Last summer I was finishing out my final months in Peace Corps, acting a fool with my head 100% in the clouds.
A new group of volunteers had come in and were doing their initial training in Lima, part of which involved their site assignments and a visit to their regions to meet their new communities and fellow volunteers.
I attended a couple of meetings and trainings so I could meet the new trainees but if I’m honest, I wasn’t that interested. We’d only have a few months together before I left.
In that group was Shalin Shah, who I only spoke to a couple of times. He died last week.
I’m not going to pretend I knew Shalin, because I really didn’t, but I fiercely remember his story.
In Peace Corps, people go home for all sorts of reasons. When you hear about a fellow volunteer going home, you hope it’s because they weren’t happy, and that it’s not because a loved one died.
I remember hearing first that one of the trainees was really sick, then that he was sent home for tests, then that he wasn’t coming back. Not an uncommon occurrence, sometimes there is no scary diagnosis, the process is simply exhausting.

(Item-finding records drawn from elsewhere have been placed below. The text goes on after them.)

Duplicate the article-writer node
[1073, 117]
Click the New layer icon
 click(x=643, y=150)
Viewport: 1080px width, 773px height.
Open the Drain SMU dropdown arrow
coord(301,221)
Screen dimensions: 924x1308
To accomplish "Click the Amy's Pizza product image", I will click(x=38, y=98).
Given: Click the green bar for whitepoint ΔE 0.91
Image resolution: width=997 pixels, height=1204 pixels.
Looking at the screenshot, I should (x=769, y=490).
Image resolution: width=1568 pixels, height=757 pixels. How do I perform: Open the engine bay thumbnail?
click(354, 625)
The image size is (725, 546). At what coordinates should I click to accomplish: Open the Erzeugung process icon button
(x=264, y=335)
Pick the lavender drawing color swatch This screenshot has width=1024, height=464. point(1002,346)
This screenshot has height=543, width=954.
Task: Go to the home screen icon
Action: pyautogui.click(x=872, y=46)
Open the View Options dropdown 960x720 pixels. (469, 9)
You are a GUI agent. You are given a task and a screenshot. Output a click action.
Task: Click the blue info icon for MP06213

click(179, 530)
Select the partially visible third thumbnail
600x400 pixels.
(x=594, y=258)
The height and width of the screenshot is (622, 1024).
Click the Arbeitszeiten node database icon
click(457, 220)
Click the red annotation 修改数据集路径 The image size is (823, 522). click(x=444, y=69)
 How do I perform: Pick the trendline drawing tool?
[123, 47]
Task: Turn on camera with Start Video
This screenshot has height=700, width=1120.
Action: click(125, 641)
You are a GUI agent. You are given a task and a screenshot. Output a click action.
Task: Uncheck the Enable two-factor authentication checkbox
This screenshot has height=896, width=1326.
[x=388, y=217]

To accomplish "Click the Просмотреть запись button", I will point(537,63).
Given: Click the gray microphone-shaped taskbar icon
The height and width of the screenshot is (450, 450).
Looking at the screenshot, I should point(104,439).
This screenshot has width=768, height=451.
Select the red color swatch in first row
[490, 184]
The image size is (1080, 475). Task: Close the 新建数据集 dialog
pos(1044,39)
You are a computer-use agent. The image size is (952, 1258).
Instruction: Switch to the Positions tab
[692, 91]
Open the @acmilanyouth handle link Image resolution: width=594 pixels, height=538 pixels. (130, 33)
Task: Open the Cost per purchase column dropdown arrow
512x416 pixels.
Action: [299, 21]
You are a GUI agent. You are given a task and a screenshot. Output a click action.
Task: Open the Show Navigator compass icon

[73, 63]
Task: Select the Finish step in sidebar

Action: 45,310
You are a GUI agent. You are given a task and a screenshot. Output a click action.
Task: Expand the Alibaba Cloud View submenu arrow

At a regional meeting a month later, another volunteer informed me of the larger story. He was sent home because they found a mass in his chest that, after many tests and surgeries, revealed inoperable tumors in his brain. He was given months to live. I heard a tiny part of this story about a guy I barely knew from thousands of miles away and my heart ached for him.
Having to go home early in service was not great, having to do it to deal with medical issues was scary, this was unimaginable. A couple of weeks ago I started hearing Shalin’s story in a different way, first with this article then this page.
All I could think was, we’re all such jerks.
Big, dumb jerks.
And Shalin got it. He understood everything in something as simple as a sunset. He called for a movement to live every moment, to recognize the gift that is life, to fulfill the deepest potential.
And that’s it. No big deal.
Shalin’s beautiful words blew up the internet and the Peace Corps community. His not new but definitely renewed ideas breathed life into a movement to create a better word. One man, one young, dying man who could have succumb so easily to tragedy, instead fulfilled his deepest potential and spoke beauty to the world.
I can’t say it any better than it’s been said, so I’ll end with this quote from an article Peace Corps Director, Carrie Hessler-Radelet recently wrote:
He reminded us that even when the day draws to a close, we are blessed with one glorious burst of light.
He reminded us that the opposite of death is not life, it is purpose. Our stories only come to an end when the reasons to keep telling them fade away, and that is why I know that Shalin’s legacy of love and light will live on forever.